The economy is probably growing at a rate of nearly 4 percent in the current quarter, analysts say. If they're right, that would mark the strongest showing since 5.4 percent growth in the first quarter of 2006 — well before the recession began. The government will release its first estimate of fourth-quarter economic activity Jan. 29.
Yet even such growth wouldn't be enough to quickly drive down the unemployment rate, now at 10 percent. High unemployment and tight credit for both consumers and businesses are expected to continue to weigh on the economic recovery. Many economists predict the economy's growth will slow to a pace of around 2 or 3 percent in the first three months of 2010.
Growth in the final quarter is expected to be driven by companies restocking depleted inventories. Stocks of goods were slashed at a record pace during the recession. So even the smallest pickup in customer demand will force factories to step up production and boost overall activity.
Stronger exports, as well as spending by U.S. consumers and businesses, also will help underpin fourth-quarter growth.
It's been a wild ride for the economy this year. In the first three months, it shrank at a pace of 6.4 percent — its worst downhill slide in 27 years.
The recession eased in the second quarter, with the economy dipping at a pace of 0.7 percent. The economy returned to growth in the third quarter.
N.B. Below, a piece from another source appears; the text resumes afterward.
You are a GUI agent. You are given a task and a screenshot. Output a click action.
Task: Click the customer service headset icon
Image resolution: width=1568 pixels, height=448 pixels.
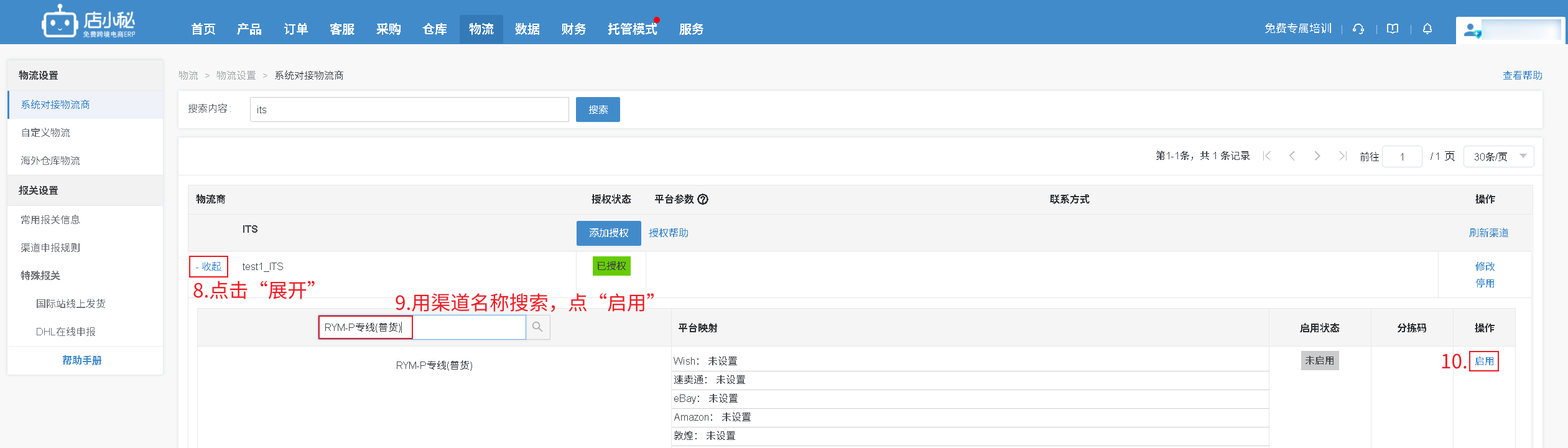1358,29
But much of the third quarter's growth was supported by government stimulus. The "Cash for Clunkers" rebates and an $8,000 tax credit for first-time home buyers buoyed sales of cars and homes. The clunkers program ended in August, though the tax credit has been extended and expanded beyond first-time buyers.
Government stimulus certainly had a hand in helping November home sales. Buyers were racing to complete their sales before the original expiration date of a tax credit for first-time buyers that was scheduled to end Nov. 30. Last month, Congress decided to extend and expand the credit to ensure the housing market could sustain its recovery.
Besides the existing tax credit of up to $8,000 for first-time buyers, homeowners who have lived in their current properties for at least five years can now claim a tax credit of up to $6,500 if they relocate. To qualify, buyers must sign a purchase agreement by April 30.
Foreclosure rates remain a strong drag on the housing market and the economy, however. Employers continue to cut jobs, which is not good news for the record 14 percent of homeowners with a mortgage that is either behind on payments or in foreclosure.
The government makes three estimates of GDP, which measures the value of all goods and services produced in the United States, for a given quarter. Each estimate is based on more complete data. The government's initial estimate for the third quarter was more energetic, showing the economy's growth at a 3.5 percent pace. Subsequent estimates, however, showed the recovery was actually slower.
A trouble spot for the economy — the commercial real-estate market — was clearly visible in Tuesday's report.
Builders slashed spending on commercial building projects at an annualized pace of 18.4 percent in the third quarter. That was sharper than the 15.1 percent pace previously estimated and contributed to the GDP downgrade.
It's unclear how the recovery will fare once the government withdraws stimulus programs put in place to combat the financial crisis and the recession. If consumers pull back on spending, the economy could tip back into recession.
Against that backdrop, the Federal Reserve pledged last week to keep interest rates at a record low to help the recovery gain traction.
Faced with the prospects of high unemployment well into the 2012 presidential election year, President Barack Obama wants the government to take further steps to put Americans back to work. The House last week passed some provisions that Obama has pushed to aid job growth. But it didn't include new tax breaks for small businesses that hire.
The administration credits its $787 billion package of tax cuts and increased government spending with improving employment, though Republicans argue it did not help much.